Carman’s office isn’t the only thing that marks ConsumerAffairs as a nontraditional company in Oklahoma. The dress code is casual, and more employees wear jeans than suits. Employees may stop by a stocked cooler to pick up a beer or play a quick game of foosball or table tennis when they hit a mental block for a problem.
“In creative organizations, productivity is a function of creativity,” Carman says. “Our business is one in which people need to be creative, and people need to think about problems in a unique way. Productivity is measured in creating new solutions to problems or creating new content to address a problem. Those people can’t be productive if you are cramping their style.”
Carman is a fifth-generation Tulsan and Dartmouth College graduate who was working for an investment firm when he decided to find a company he could acquire, along with a group of investors, and move to Tulsa. From the beginning, he says he wanted to build an enduring franchise and create what he calls “a city-changing company.”
Since he has acquired the company, which provides guidance to people making major purchases, ConsumerAffairs.com has climbed from 1 million monthly visitors to 7 million monthly visitors and shown similar growth in every area. Carman credits much of that growth to a focus on creating an environment where the company’s employees can succeed.
“The more we do to take care of employees, the better the business performs,” he says. “Our growth has accelerated every year. When I acquired the company, the business was growing pretty slowly – 20 or 30 percent a year. Then we began to grow about 100 percent a year, and now we’re just shy of tripling the company each year. The ability to do that as the numbers get bigger is pretty staggering.”
While the company’s environment may be considered unusual in Oklahoma, Carman says it’s the status quo in cities like San Francisco or Seattle. Part of the difference is the age of the companies – Carman says many companies with similar environments, including Facebook and Google, are less than 20 years old.
The company’s benefits to employees stretch far beyond a stocked refrigerator for drinks and snacks cabinet. The company provides health insurance for the employee and family, a 401(k) matching plan and some unusual benefits like unlimited paid time off.
Carman says many people viewed giving unlimited paid time off with some skepticism. One friend, also an entrepreneur in Tulsa, told him it would never work and people would take advantage of the benefit.
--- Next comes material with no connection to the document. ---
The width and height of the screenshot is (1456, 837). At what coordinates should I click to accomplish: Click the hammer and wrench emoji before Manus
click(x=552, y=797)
The company’s experience, however, told a different story.
“We actually had to put an incentive plan in place to get people to take time off, because if you hire the right people who are truly highly functioning, those people just want to kill it,” he says. “They want to do a great job, and those people will never take vacation.”
While the company works to create a positive, upbeat atmosphere for its employees, Carman also says the revitalization of Tulsa’s downtown has helped when recruiting from other cities. He says he likes to think of ConsumerAffairs as playing a small part in that movement, but also points to work done by the George Kaiser Family Foundation, Tulsa Mayor-elect G.T. Bynum and the McNellie’s Group in creating a thriving social scene in Tulsa.
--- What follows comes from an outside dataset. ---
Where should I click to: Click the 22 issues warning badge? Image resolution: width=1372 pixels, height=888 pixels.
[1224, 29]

“I think that you can’t have one without the other,” Carman says. “Without a vibrant downtown, without the Brady Arts District and the [Blue Dome] District and that vibrancy of the social scene, you can’t recruit people here. It’s a holistic effort.”
While people may have been skeptical of the environment at ConsumerAffairs, Carman says he expects more people to follow the model in the future.
“I think the reality is if they don’t, those companies will get disrupted, and all the best talent is going to go elsewhere,” he says.